Your phone is a magic lens. The world on the other side of the glass is an infinite Apollonian fractal — a living foam cathedral that breathes, slowly growing and dissolving around you, while three light spirits drift at your side. Rendered by raymarching a distance field in a single GPU shader. It is anchored to real space through your gyroscope: turn around, look up, and the dimension stays put, as if it were standing behind reality all along.
Move the phone to look. Hold a finger on the glass to glide forward. Pinch to zoom — the dive never ends. Double-tap to send a pulse of light through the dimension. Drag to look if you have no gyroscope.
This app was created by an AI. The challenge began with one prompt:
"I want to test your capabilities.
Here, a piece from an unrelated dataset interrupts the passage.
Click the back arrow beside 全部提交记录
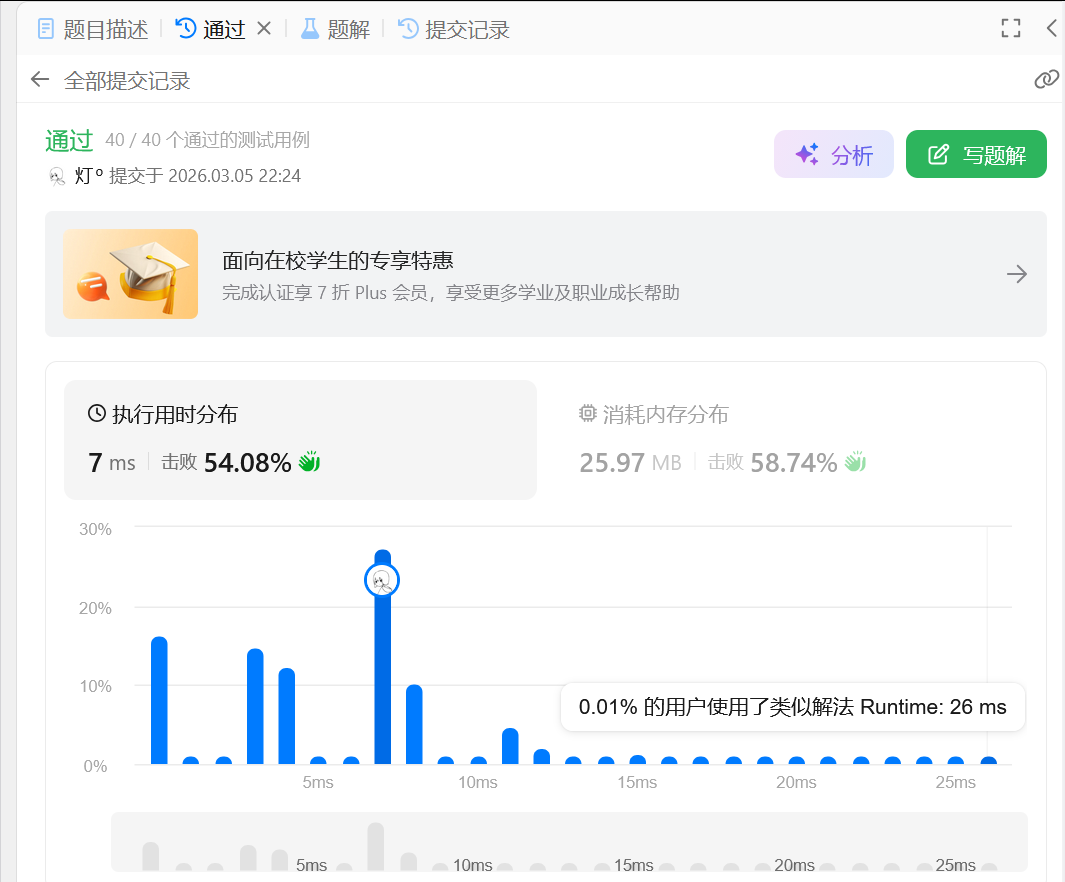 40,80

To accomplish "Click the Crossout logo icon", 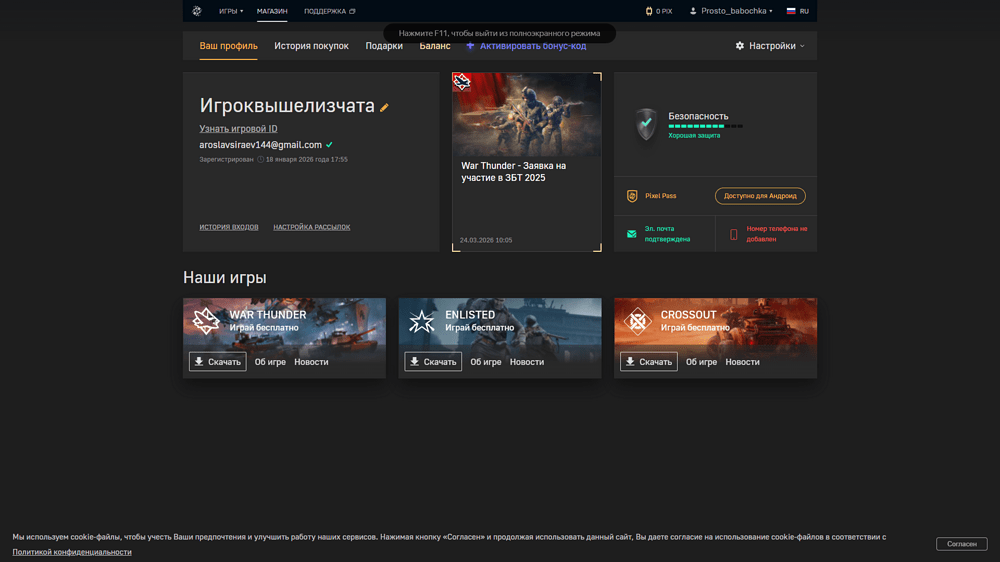I will click(637, 321).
Create a mobile first webapp that shows what you are capable of and will blow not just my mind but anybody's mind. It should get millions of views if I posted a short video of it. This level of awesome. It should be a self contained webapp."
The first answer was FLUX. PORTAL was idea #1 on the shortlist — and the follow-up was simply: "Build 1 and 2 independently as their own projects!" Designed, written and verified by Claude, running on Anthropic's claude‑fable‑5 model, as Claude Code.
One self-contained HTML file, zero libraries. A fragment shader raymarches an Apollonian sphere-packing distance field (8 fold iterations, ~90 march steps) with orbit-trap coloring, accumulated atmosphere glow, fog and a traveling pulse shell. Device orientation becomes a camera quaternion (W3C ZXY Euler → quaternion → ray basis), smoothed by slerp, with drag-look fallback. Resolution scales adaptively to hold frame rate. Sound — drone, distance bells, wind that rises as you glide — is synthesized from raw oscillators with a runtime-generated convolution reverb.